“Somos el antojo de Dios”, dijo el Padre Abad de Santa María de Huerta, y no hubiera hecho falta explicar más después de aquellas palabras para entender por qué un puñado de hombres de edades, procedencias, condición, ideas, cultura y orígenes profesionales tan diversos, deciden encerrarse de por vida entre los muros de un monasterio.
La definición me recordó un texto de Juan Pablo II que aparentemente no guarda relación con ella. Lo pronunció el entonces todavía Cardenal Karol Wojtyla en el Congreso Eucarístico de Filadelfia, en 1976:
“Estamos ahora ante la confrontación histórica más grande que los siglos jamás han conocido. Estamos ante la lucha final entre la Iglesia y la anti-Iglesia; entre el Evangelio y el anti-Evangelio.

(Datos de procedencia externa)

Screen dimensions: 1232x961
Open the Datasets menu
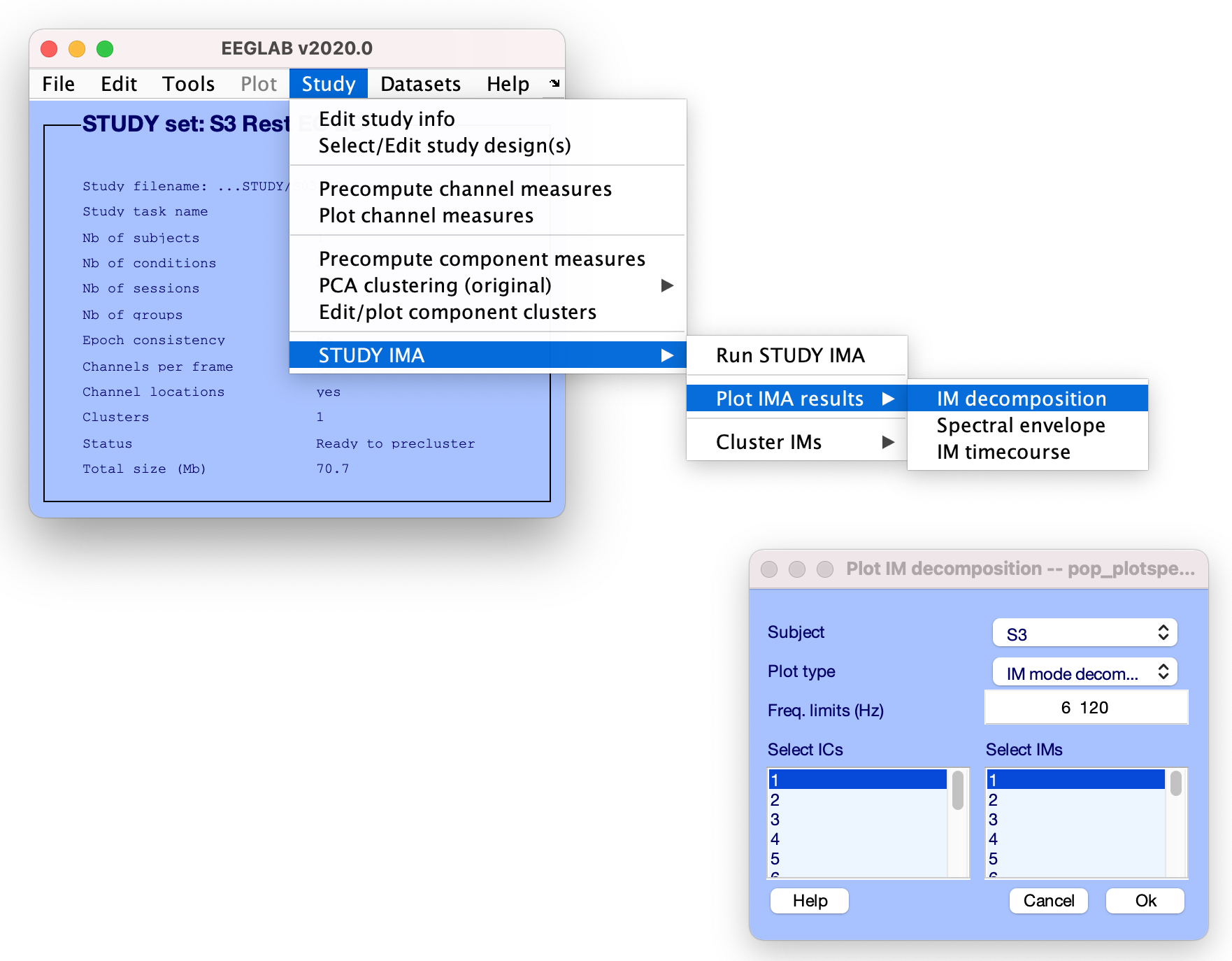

Es una lucha que descansa dentro de los planes de la Divina Providencia, y es un reto que la Iglesia entera tiene que aceptar.”
Muchos pensamos, movidos por un optimismo activista quizá excesivamente acentuado, que lograremos cambiar el mundo si seguimos empeñados en ello y aplicamos a la tarea los cinco sentidos, cada momento del día. Aunque a decir verdad, después de tantos años concienzudos, o al menos tercos en el intento de cambiar las cosas, mi generación no podrá presumir precisamente de dejar el mundo mejor de lo que nos lo encontramos.

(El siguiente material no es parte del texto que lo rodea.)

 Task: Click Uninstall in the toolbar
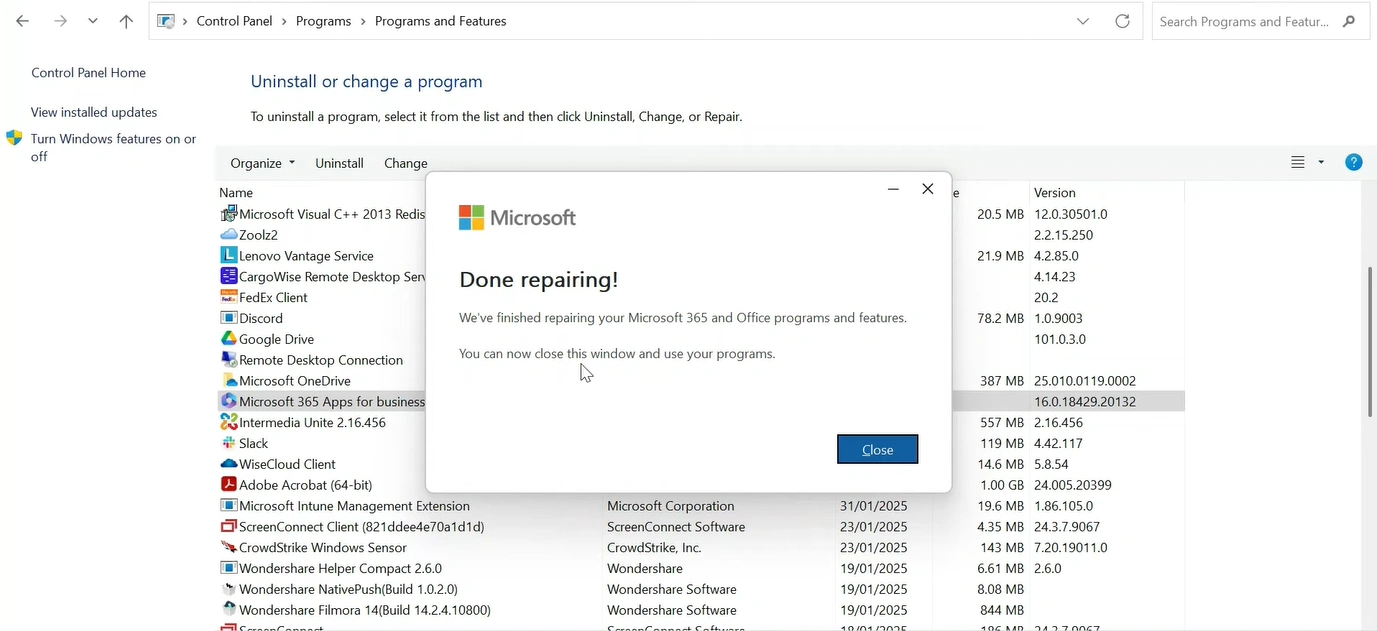pos(339,163)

Tal vez por eso algunos han decidido prestarse al antojo de Dios, sabedores de que la única fuerza transformadora que puede obrar la proeza de cambiar verdaderamente las cosas no reside en el empeño de la voluntad sino en la entrega confiada a la contemplación.
A estas alturas creo ya más en los 40 días de oración por la vida que organizan los católicos norteamericanos que en todas las manifestaciones provida juntas. Aunque estas sigan siendo tan necesarias.